* [STATED PROBLEM]: Update the rows below by swapping every "screenshot" for "image" and leaving all other wording untouched. Omit the pictures from what you give back.

-- INPUT DATA start --

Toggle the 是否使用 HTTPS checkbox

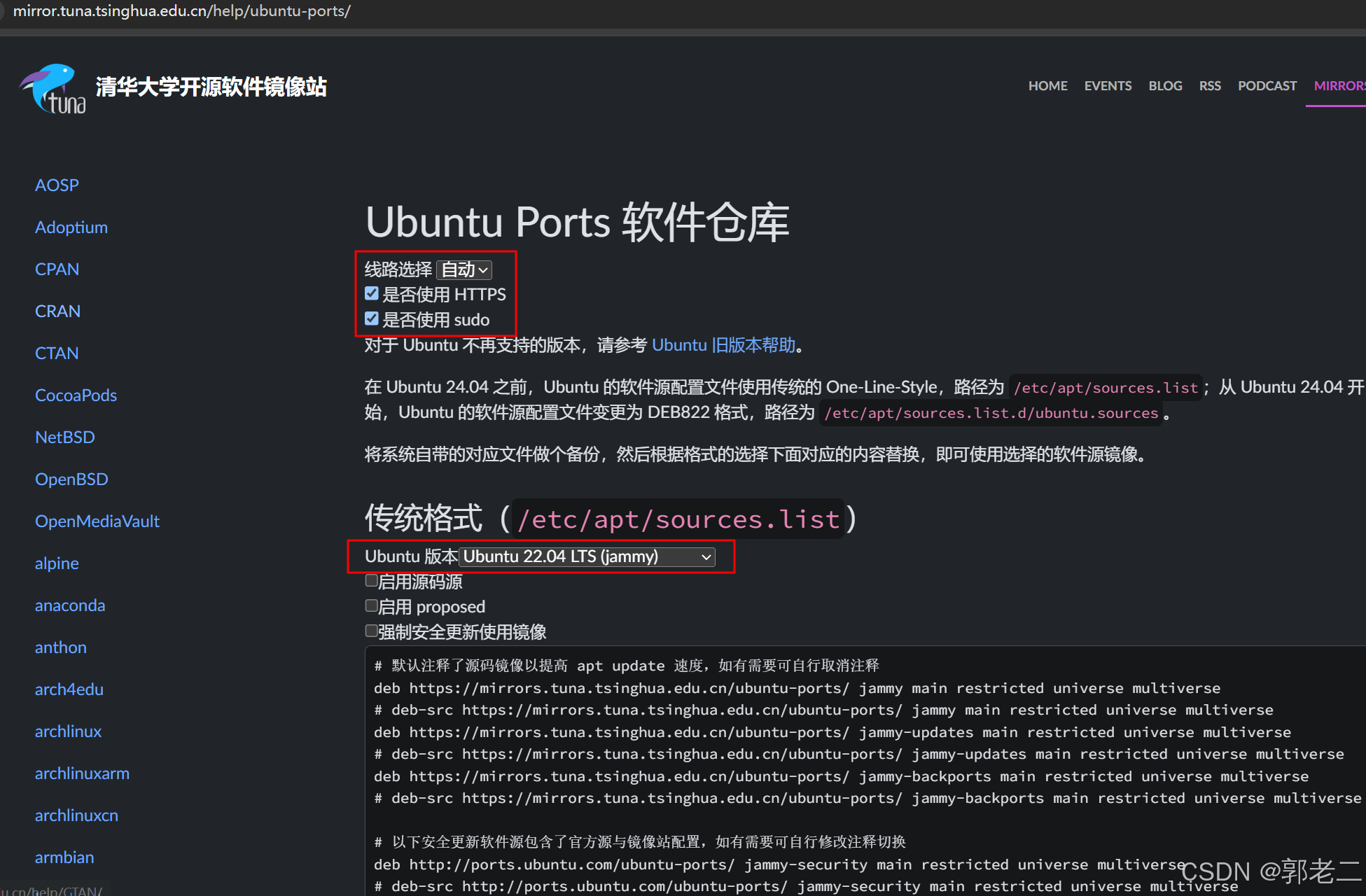372,293
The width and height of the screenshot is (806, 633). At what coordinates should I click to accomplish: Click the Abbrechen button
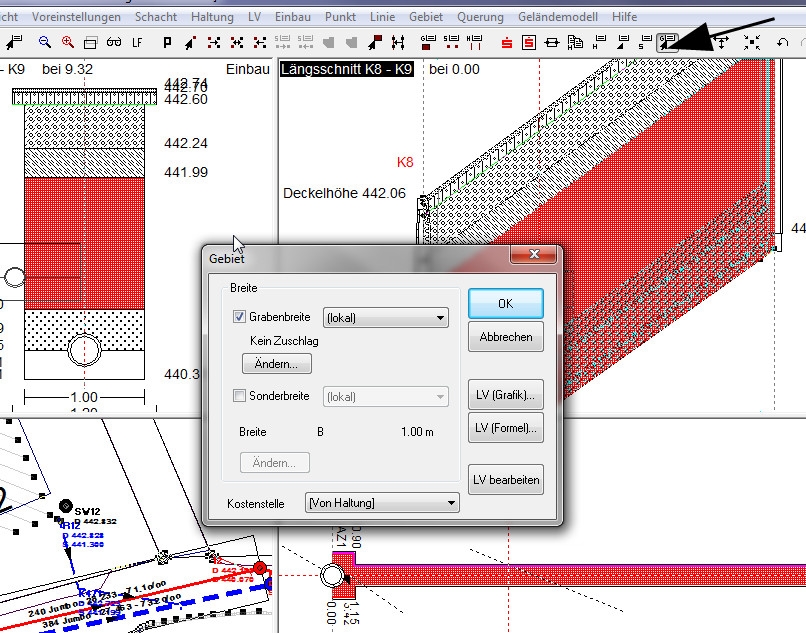[x=505, y=337]
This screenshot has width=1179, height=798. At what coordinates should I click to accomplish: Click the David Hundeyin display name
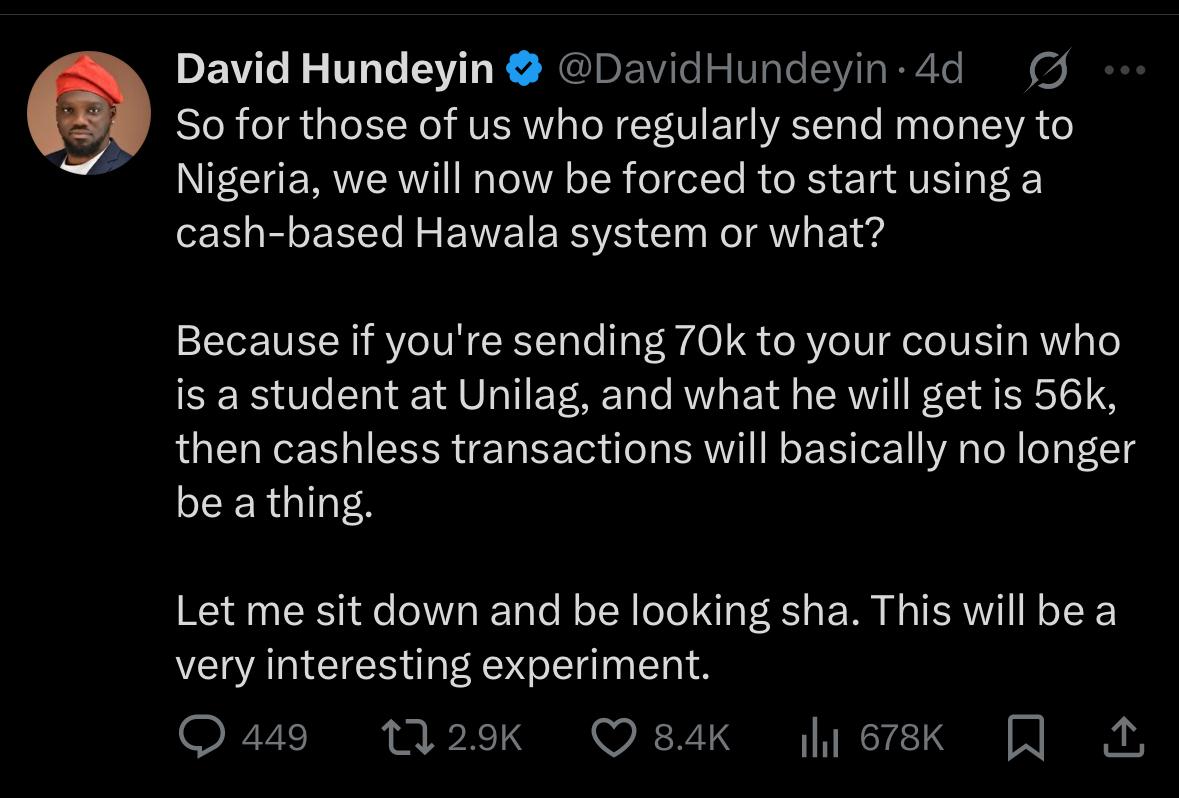[335, 69]
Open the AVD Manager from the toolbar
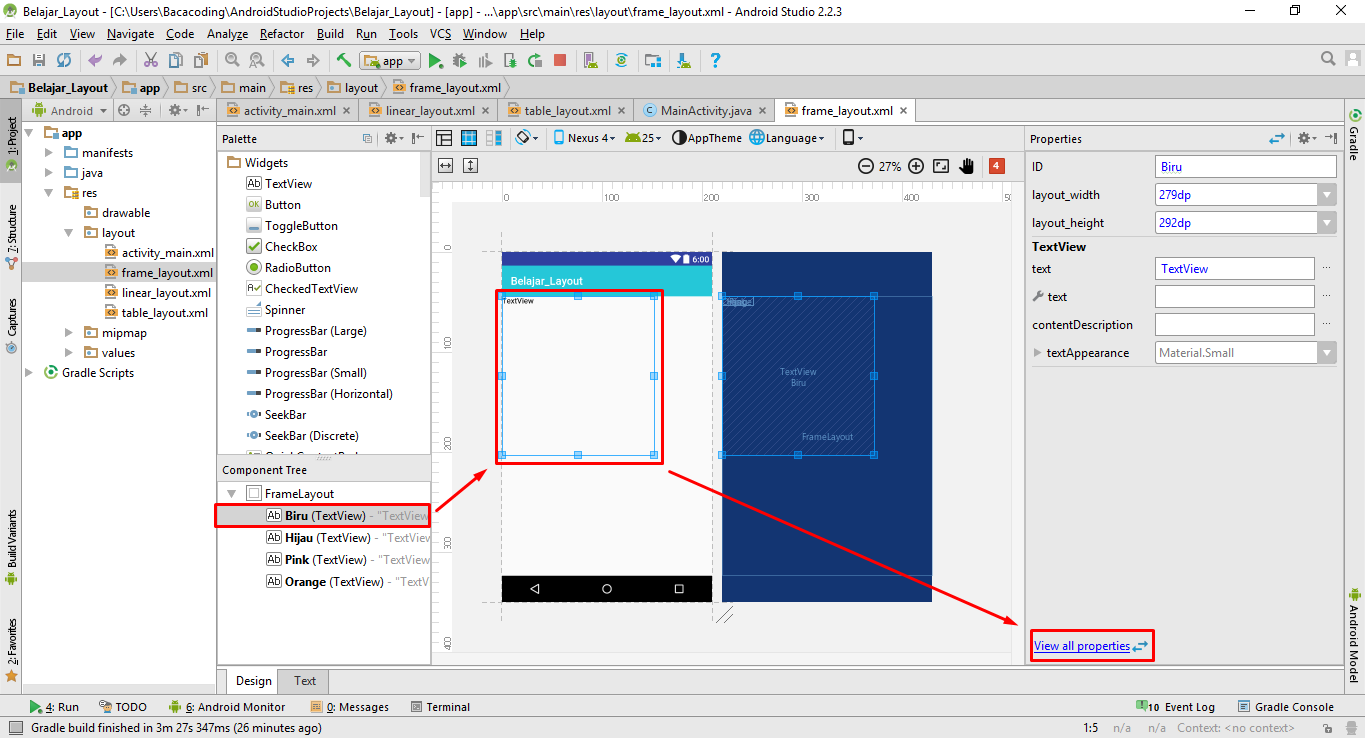 coord(589,60)
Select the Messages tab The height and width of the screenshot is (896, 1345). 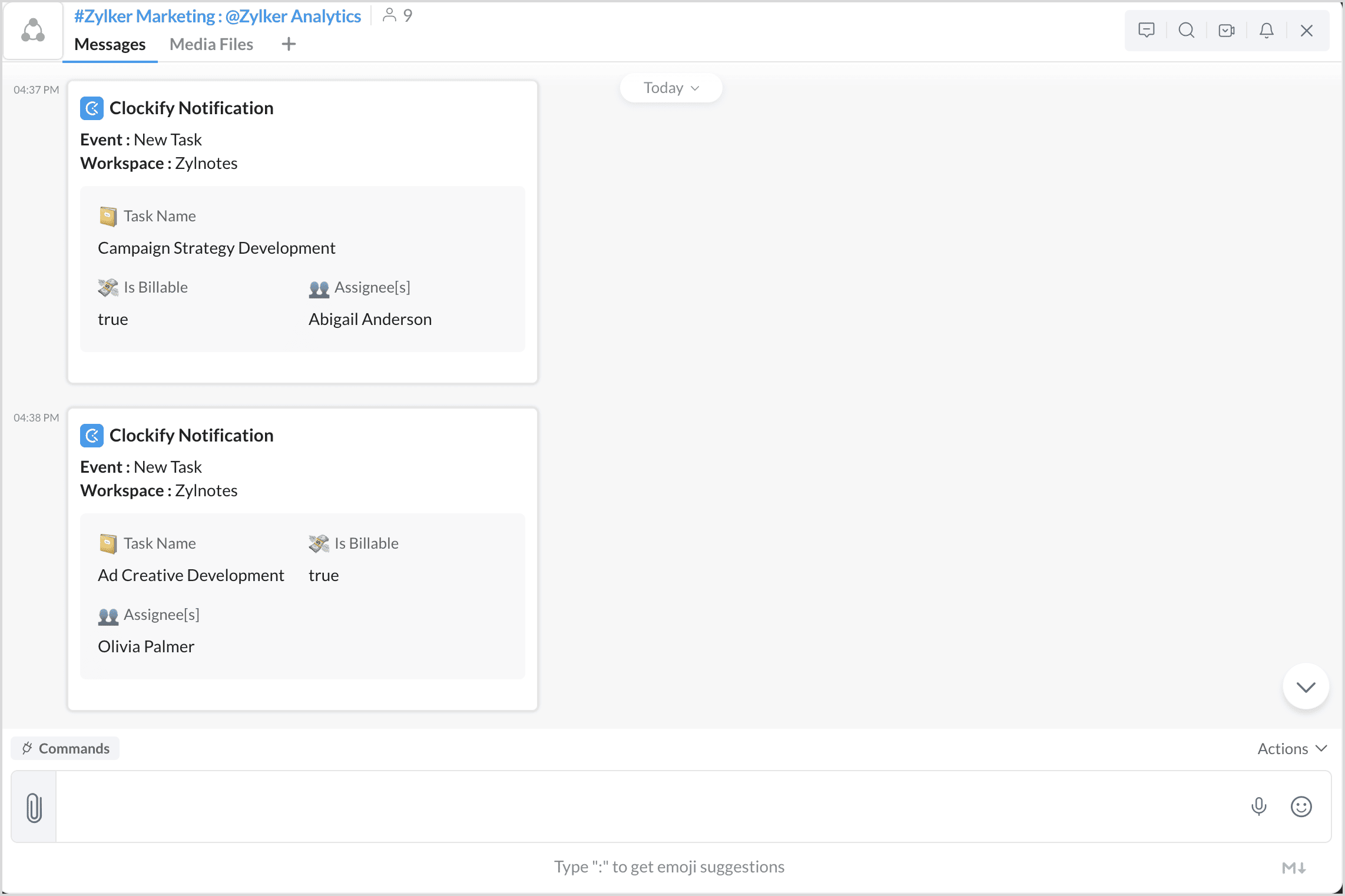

-- INPUT DATA end --

* [TASK RESPONSE]:
Toggle the 是否使用 HTTPS checkbox

372,293
The width and height of the image is (806, 633). At what coordinates should I click to accomplish: Click the Abbrechen button
[x=505, y=337]
This image has width=1179, height=798. At what coordinates should I click to accomplish: Click the David Hundeyin display name
[335, 69]
Open the AVD Manager from the toolbar
 coord(589,60)
Select the Messages tab The height and width of the image is (896, 1345). 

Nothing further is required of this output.